What Is Managerial Accounting?
Managerial accounting is the practice of identifying, measuring, analyzing, interpreting, and communicating financial information to managers for the pursuit of an organization's goals.
Managerial accounting differs from financial accounting because the intended purpose of managerial accounting is to assist users internal to the company in making well-informed business decisions.
How Managerial Accounting Works
Managerial accounting aims to improve the quality of information delivered to management about business operation metrics. Managerial accountants use information relating to the cost and sales revenue of goods and services generated by the company.
Cost accounting is a large subset of managerial accounting that specifically focuses on capturing a company's total costs of production by assessing the variable costs of each step of production, as well as fixed costs. It allows businesses to identify and reduce unnecessary spending and maximize profits.
The pillars of managerial accounting are
1: planning,
2: decision-making, and
3: controlling.
In addition, forecasting and performance tracking are key components. Through this focus, managerial accountants provide information that aims to help companies and departments in these key areas.
Managerial Accounting vs. Financial Accounting
The key difference between managerial accounting and financial accounting relates to the intended users of the information. Managerial accounting information is aimed at helping managers within the organization make well-informed business decisions, while financial accounting is aimed at providing financial information to parties outside the organization.
Because managerial accounting is not for external users, it can be modified to meet the needs of its intended users.
This may vary considerably by company or even by department within a company.
Note
Managerial accounting does not need to follow GAAP standards because it is used for internal purposes and not for external reports.
Types of Managerial Accounting
1: Product Costing and Valuation
2: Cash Flow Analysis
3: Inventory Turnover Analysis
4: Constraint Analysis
5: Financial Leverage Metrics
6: Accounts Receivable (AR) Management
7: Budgeting, Trend Analysis, and Forecasting
Product Costing and Valuation
Product costing deals with determining the total costs involved in the production of a good or service.
Costs may be broken down into subcategories, such as variable, fixed, direct, or indirect costs.
Cost accounting is used to measure and identify those costs, in addition to assigning overhead to each type of product created by the company.
Marginal costing (sometimes called?cost-volume-profit analysis ) is the impact on the cost of a product by adding one additional unit into production.?
It is useful for short-term economic decisions.
The contribution margin of a specific product is its impact on the overall profit of the company.
Margin analysis flows into break-even analysis, which involves calculating the contribution margin on the sales mix to determine the unit volume at which the business’s gross sales equals total expenses.

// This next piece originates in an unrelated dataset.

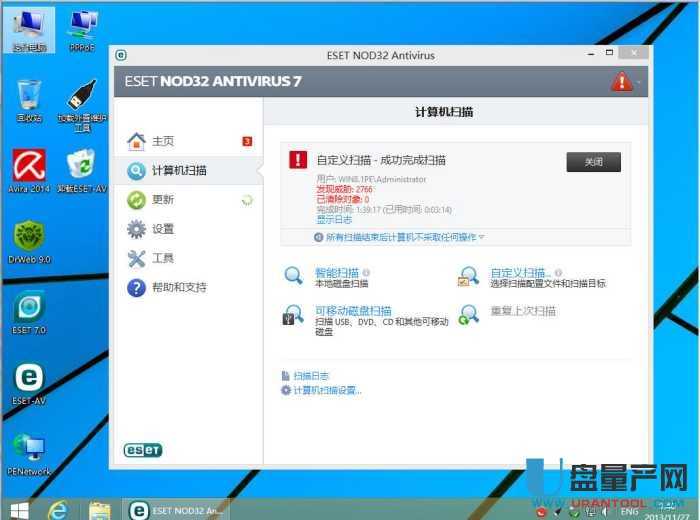Click Windows Start button on taskbar
Screen dimensions: 700x520
[18, 509]
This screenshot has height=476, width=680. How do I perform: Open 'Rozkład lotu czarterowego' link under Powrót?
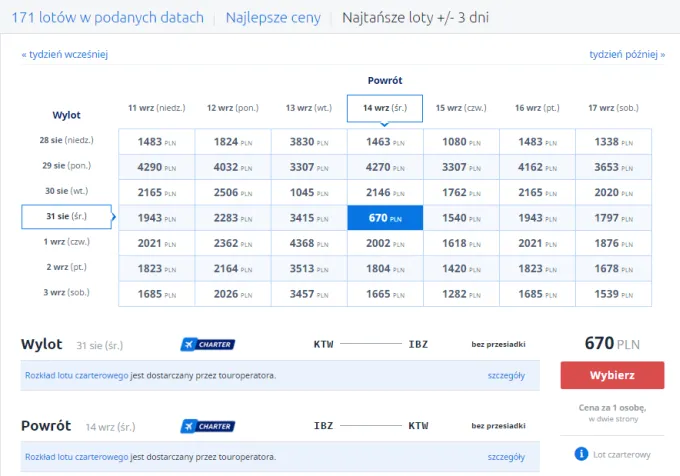(x=76, y=457)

Break-even point analysis is useful for determining price points for products and services.
Cash Flow Analysis
Managerial accountants perform cash flow analysis in order to determine the cash impact of business decisions.
Most companies record their financial information on the accrual basis of accounting.

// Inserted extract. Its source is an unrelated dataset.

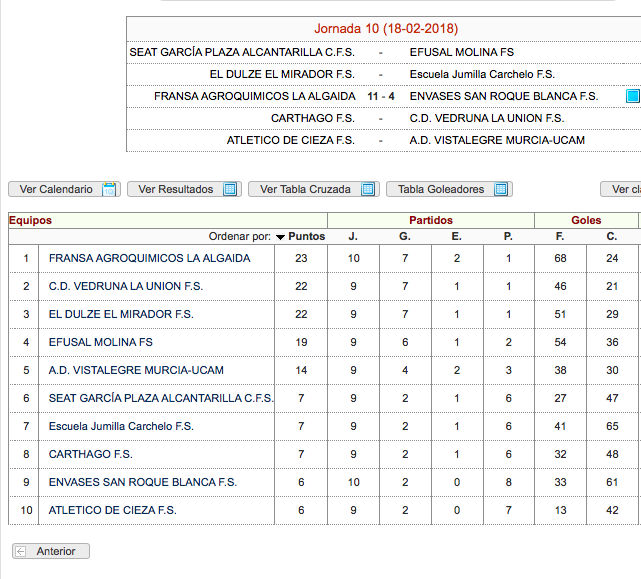This screenshot has width=641, height=579.
Task: Sort table by E. draws column
Action: coord(457,237)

Although accrual accounting provides a more accurate picture of a company's true financial position, it also makes it harder to see the true cash impact of a single financial transaction.
A managerial accountant may implement working capital management strategies in order to optimize cash flow and ensure the company has enough liquid assets to cover short-term obligations.
When a managerial accountant performs cash flow analysis, she/he will consider the cash inflow or outflow generated as a result of a specific business decision.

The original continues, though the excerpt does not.